Khatcher O. Margossian is an undergraduate pursuing BS degrees in chemistry and biological chemistry at the University of Chicago. He previously attended the Highly Gifted Magnet at North Hollywood High School in Los Angeles, where he participated in the US Department of Energy-sponsored National Science Bowl competition. When he started working at the Pritzker School of Molecular Engineering in April of 2012, he studied the complex coacervation of polypeptides. His current work has moved toward the characterization of synthetic soft material systems. He also serves as an undergraduate representative on PME’s Safety Committee.

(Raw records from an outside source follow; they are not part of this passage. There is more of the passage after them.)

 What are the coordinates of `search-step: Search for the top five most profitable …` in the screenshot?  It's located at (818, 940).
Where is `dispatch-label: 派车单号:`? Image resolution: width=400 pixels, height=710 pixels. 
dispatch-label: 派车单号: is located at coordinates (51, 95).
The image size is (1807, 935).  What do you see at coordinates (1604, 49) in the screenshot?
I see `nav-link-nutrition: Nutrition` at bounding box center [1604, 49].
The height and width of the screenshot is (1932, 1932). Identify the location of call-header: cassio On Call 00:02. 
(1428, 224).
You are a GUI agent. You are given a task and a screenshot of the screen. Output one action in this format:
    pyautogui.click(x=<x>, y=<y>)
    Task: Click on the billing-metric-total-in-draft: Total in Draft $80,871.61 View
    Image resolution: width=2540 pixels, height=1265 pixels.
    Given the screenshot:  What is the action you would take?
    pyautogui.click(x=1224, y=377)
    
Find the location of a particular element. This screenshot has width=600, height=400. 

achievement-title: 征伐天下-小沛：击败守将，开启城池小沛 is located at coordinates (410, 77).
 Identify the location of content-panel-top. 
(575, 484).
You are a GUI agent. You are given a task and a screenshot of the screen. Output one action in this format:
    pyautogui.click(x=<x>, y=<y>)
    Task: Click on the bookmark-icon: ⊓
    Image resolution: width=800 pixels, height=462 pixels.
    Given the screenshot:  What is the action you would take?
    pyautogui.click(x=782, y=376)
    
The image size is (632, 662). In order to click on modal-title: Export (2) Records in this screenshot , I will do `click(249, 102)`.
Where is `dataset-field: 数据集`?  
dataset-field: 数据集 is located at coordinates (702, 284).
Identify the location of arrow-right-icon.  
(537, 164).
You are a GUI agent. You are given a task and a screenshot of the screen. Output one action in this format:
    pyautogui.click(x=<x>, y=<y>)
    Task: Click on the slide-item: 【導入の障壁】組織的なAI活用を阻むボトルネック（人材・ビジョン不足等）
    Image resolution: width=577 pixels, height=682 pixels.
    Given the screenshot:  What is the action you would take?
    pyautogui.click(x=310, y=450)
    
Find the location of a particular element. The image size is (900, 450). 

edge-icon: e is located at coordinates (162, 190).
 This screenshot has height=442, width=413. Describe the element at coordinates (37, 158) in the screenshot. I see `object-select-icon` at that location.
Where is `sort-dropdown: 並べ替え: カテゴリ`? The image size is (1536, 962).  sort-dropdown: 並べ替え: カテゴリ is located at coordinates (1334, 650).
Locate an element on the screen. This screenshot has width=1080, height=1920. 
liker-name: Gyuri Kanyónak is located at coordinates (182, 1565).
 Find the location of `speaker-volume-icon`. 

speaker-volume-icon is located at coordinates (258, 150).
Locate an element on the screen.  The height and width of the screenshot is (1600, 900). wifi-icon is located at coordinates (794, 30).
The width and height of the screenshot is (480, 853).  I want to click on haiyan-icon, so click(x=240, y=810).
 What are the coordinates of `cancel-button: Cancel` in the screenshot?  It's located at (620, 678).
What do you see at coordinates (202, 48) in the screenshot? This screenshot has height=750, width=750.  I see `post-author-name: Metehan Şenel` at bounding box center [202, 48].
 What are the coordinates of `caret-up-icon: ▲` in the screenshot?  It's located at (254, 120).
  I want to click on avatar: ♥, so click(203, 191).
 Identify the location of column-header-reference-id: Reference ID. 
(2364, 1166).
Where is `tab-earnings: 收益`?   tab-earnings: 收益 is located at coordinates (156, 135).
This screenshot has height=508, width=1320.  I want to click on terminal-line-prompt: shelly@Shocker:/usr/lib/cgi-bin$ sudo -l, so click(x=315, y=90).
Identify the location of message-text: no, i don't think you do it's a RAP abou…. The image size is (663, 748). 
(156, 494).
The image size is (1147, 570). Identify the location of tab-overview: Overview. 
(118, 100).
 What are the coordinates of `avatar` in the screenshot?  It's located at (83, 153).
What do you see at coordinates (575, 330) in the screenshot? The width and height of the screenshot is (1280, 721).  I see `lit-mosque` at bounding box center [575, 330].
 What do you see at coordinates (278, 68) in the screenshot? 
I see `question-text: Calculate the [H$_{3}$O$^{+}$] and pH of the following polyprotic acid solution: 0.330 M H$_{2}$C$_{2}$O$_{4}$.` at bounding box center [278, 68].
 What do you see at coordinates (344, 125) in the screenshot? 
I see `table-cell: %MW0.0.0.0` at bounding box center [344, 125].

His research uses powerful characterization tools, such as NMR, light scattering, microscopy, and zeta potential, to understand the properties of complex coacervates and how these materials react to changing chemical environments. Complex coacervates have a variety of industrial applications (e.g., as adhesives), and understanding their behavior has a direct impact on where and how they can be used. His work in synthetic systems will provide an idea of how coacervates behave under changing physiological contexts. Thus, the information from these studies can be applied to biomedical systems, in order to create targeted therapies against a wide range of ailments. His research lies at the interface between medicine and industry. By combining the most effective methods of both fields, it will be possible to design materials that can solve a wide range of natural and man-made problems.
D. Priftis, L. Leon, Z.Y. Song, S.L. Perry, K.O. Margossian, A. Tropnikova, J.J. Cheng and M. Tirrell. Self-Assembly of α-Helical Polypeptides Driven by Complex Coacervation. Angewandte Chemie Intl Edition. 2015. Vol. 54, Pg. 11128-11132.
Perry, Sarah L., et al. "Chirality-selected phase behaviour in ionic polypeptide complexes." Nature communications 6 (2015): 6052.